Re: persist logical slots to disk during shutdown checkpoint

vignesh C Tue, 05 Sep 2023 00:02:08 -0700

On Tue, 5 Sept 2023 at 09:10, Dilip Kumar <dilipbal...@gmail.com> wrote:
>
> On Fri, Sep 1, 2023 at 12:16 PM vignesh C <vignes...@gmail.com> wrote:
> >
> > On Fri, 1 Sept 2023 at 10:06, Amit Kapila <amit.kapil...@gmail.com> wrote:
> > >
> > > On Thu, Aug 31, 2023 at 6:12 PM Ashutosh Bapat
> > > <ashutosh.bapat....@gmail.com> wrote:
> > > >
> > > > On Thu, Aug 31, 2023 at 2:52 PM Amit Kapila <amit.kapil...@gmail.com> 
> > > > wrote:
> > > > >
> > > > > All but one. Normally, the idea of marking dirty is to indicate that
> > > > > we will actually write/flush the contents at a later point (except
> > > > > when required for correctness) as even indicated in the comments atop
> > > > > ReplicatioinSlotMarkDirty(). However, I see your point that we use
> > > > > that protocol at all the current places including CreateSlotOnDisk().
> > > > > So, we can probably do it here as well.
> > > >
> > > > yes
> > > >
> > >
> > > I think we should also ensure that slots are not invalidated
> > > (slot.data.invalidated != RS_INVAL_NONE) before marking them dirty
> > > because we don't allow decoding from such slots, so we shouldn't
> > > include those.
> >
> > Added this check.
> >
> > Apart from this I have also fixed the following issues that were
> > agreed on: a) Setting slots to dirty in CheckPointReplicationSlots
> > instead of setting it in SaveSlotToPath b) The comments were moved
> > from ReplicationSlot and moved to CheckPointReplicationSlots c) Tests
> > will be run in autovacuum = off d) updating last_saved_confirmed_flush
> > based on cp.slotdata.confirmed_flush rather than
> > slot->data.confirmed_flush.
> > I have also added the commitfest entry for this at [1].
>
> The overall idea looks fine to me
>
> +
> + /*
> + * We won't ensure that the slot is persisted after the
> + * confirmed_flush LSN is updated as that could lead to frequent
> + * writes.  However, we need to ensure that we do persist the slots at
> + * the time of shutdown whose confirmed_flush LSN is changed since we
> + * last saved the slot to disk. This will help in avoiding retreat of
> + * the confirmed_flush LSN after restart.
> + */
> + if (is_shutdown && SlotIsLogical(s))
> + {
> + SpinLockAcquire(&s->mutex);
> + if (s->data.invalidated == RS_INVAL_NONE &&
> + s->data.confirmed_flush != s->last_saved_confirmed_flush)
> + s->dirty = true;
> + SpinLockRelease(&s->mutex);
> + }
>
> The comments don't mention anything about why we are just flushing at
> the shutdown checkpoint.  I mean the checkpoint is not that frequent
> and we already perform a lot of I/O during checkpoints so isn't it
> wise to flush during every checkpoint.  We may argue that there is no
> extra advantage of that as we are not optimizing for crash recovery
> but OTOH there is no reason for not doing so for other checkpoints or
> we are worried about the concurrency with parallel walsender running
> during non shutdown checkpoint if so then better we explain that as
> well?  If it is already discussed in the thread and we have a
> conclusion on this then maybe we can mention this in comments?

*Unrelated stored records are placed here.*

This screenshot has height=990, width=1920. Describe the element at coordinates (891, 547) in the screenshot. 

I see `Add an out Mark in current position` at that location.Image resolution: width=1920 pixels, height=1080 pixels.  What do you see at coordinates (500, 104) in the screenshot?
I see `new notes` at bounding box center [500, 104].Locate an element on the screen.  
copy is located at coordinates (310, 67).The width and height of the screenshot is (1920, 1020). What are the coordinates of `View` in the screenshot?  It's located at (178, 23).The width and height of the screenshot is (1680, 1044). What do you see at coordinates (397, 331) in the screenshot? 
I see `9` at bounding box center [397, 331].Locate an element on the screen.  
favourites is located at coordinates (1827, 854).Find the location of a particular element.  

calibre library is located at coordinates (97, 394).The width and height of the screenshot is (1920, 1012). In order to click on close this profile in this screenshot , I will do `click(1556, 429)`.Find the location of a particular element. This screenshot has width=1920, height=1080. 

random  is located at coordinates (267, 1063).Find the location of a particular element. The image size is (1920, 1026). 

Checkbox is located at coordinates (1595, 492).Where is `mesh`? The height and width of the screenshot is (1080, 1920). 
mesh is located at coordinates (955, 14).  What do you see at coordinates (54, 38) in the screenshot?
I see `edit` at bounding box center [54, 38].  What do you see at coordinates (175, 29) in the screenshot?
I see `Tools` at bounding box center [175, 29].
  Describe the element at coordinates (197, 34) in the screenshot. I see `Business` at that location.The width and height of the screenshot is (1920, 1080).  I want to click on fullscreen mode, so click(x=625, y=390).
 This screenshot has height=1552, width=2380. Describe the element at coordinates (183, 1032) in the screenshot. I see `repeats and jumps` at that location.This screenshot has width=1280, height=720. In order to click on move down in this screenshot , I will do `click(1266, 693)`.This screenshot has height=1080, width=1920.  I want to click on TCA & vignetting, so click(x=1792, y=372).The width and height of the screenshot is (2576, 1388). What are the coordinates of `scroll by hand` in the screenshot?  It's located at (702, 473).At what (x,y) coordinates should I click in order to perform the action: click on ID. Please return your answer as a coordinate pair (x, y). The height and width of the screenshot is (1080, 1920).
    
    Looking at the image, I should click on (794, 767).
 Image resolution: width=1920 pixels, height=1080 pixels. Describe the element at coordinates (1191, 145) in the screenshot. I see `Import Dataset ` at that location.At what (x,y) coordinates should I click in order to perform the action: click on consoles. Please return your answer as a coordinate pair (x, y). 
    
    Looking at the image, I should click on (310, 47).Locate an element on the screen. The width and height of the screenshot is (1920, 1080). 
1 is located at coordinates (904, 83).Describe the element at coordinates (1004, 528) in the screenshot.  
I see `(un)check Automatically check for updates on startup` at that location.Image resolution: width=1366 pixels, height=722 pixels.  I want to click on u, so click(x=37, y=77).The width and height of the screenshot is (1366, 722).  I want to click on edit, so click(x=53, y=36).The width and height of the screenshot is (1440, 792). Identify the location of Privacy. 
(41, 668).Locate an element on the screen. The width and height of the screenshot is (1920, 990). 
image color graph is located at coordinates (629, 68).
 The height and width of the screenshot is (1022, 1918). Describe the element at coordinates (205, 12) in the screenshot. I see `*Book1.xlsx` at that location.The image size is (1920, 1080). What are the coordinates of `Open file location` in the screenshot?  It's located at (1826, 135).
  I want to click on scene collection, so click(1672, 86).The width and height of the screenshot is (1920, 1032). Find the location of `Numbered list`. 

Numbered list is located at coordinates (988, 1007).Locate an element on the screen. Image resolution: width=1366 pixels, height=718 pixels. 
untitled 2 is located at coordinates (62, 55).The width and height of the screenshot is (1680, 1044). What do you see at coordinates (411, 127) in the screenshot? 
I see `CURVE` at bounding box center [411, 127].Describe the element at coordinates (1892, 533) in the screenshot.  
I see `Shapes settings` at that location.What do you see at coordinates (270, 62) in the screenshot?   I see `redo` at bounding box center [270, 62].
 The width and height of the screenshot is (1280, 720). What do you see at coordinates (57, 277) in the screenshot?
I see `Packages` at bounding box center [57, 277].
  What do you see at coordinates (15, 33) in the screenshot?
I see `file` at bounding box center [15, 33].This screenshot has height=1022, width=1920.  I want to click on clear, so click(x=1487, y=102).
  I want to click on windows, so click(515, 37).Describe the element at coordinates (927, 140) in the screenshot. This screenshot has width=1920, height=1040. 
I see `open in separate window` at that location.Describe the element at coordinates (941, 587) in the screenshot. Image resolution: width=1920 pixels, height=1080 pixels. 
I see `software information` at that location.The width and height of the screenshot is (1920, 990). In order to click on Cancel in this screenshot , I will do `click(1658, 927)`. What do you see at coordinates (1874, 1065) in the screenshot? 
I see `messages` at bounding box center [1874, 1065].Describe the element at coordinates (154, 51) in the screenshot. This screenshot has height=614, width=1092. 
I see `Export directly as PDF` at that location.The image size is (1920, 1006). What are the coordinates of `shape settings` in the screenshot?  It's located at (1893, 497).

I felt it is better to do this only during the shutdown checkpoint as
in other cases it is being saved  periodically as and when the
replication happens. Added comments for the same.

> /*
>   * Flush all replication slots to disk.
>   *
> - * This needn't actually be part of a checkpoint, but it's a convenient
> - * location.
> + * is_shutdown is true in case of a shutdown checkpoint.
>   */
>  void
> -CheckPointReplicationSlots(void)
> +CheckPointReplicationSlots(bool is_shutdown)
>
> It seems we have removed two lines from the function header comments,
> is this intentional or accidental?

Modified.
The updated v8 version patch has the changes for the same.

Regards,
Vignesh

From 1e498fb2f13cebe49e8e187c664caf71da2aed5e Mon Sep 17 00:00:00 2001
From: Julien Rouhaud <julien.rouh...@free.fr>
Date: Fri, 14 Apr 2023 13:49:09 +0800
Subject: [PATCH v8] Persist logical slots to disk during a shutdown checkpoint
 if required.

It's entirely possible for a logical slot to have a confirmed_flush LSN
higher than the last value saved on disk while not being marked as dirty.
Currently, it is not a major problem but a later patch adding support for
the upgrade of slots relies on that value being properly persisted to disk.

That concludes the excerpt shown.